Dave, I apologize, first to you and to everyone who has had to endure my tirade,
I enjoy your thread and do, absolutely, wish you will continue to show us your ever enjoyable man cave and the new features.
you seem to be happy with the way your return lane works and I applaud you for having that confidence.
I will not continue to react to stimulus only intended to flame.
I am sorry I did so on your thread.

al


----------



## Hornet (Dec 1, 2005)

In the interest of promoting peace,i'm editting my posts


----------



## Hornet (Dec 1, 2005)

Same as above


----------



## Hornet (Dec 1, 2005)

Same as above


----------



## Griffworks (Jun 24, 2002)

See, guys... There really is no reason to get all bent out of shape because you disagree with someone on an opinionated matter. Even tho I read thru this earlier, I won't be taking action in the interest of hoping that folks will realize just how silly we all - yes, me included! - can be sometimes. We all have bad days, so let this serve as a positive lesson to all, m'kay? 
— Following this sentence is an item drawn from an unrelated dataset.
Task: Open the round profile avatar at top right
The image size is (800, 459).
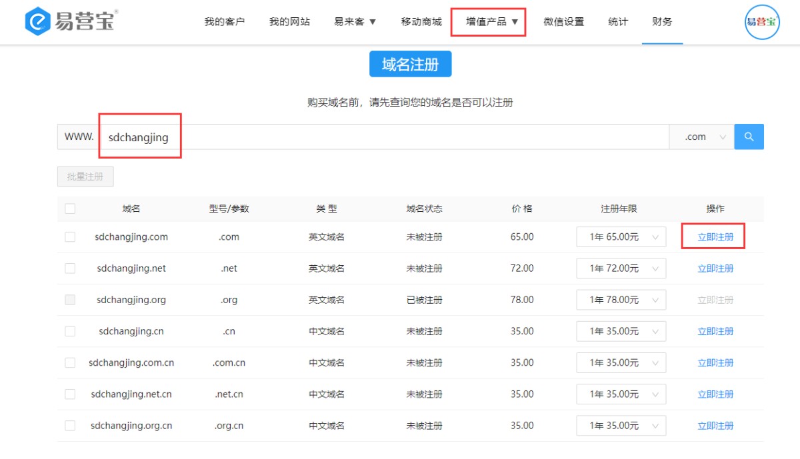Action: click(x=761, y=22)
Now, carry one with your Cave, Kiwidave! :thumbsup:


----------



## alpink (Aug 22, 2010)

thank you Griffworks


----------



## Hornet (Dec 1, 2005)

I echo Al.

Rick


----------



## kiwidave (Jul 20, 2009)

Play nice!! Don't make me come over there!!!! Earthquake last night cracked all the drywall (I think that's what you guys call it) joins on the ceiling.
Not slot cars were harmed!!


----------



## alpink (Aug 22, 2010)

heard about that quake. glad no serious damage done to your cave. dust off the track and get er done!


----------



## bobhch (Apr 22, 2007)

*I forget about the track portion of HT sometimes...doh*

cRAckers :freak:..dang man but, good to see you slot cave is still standing and all your cars are safe!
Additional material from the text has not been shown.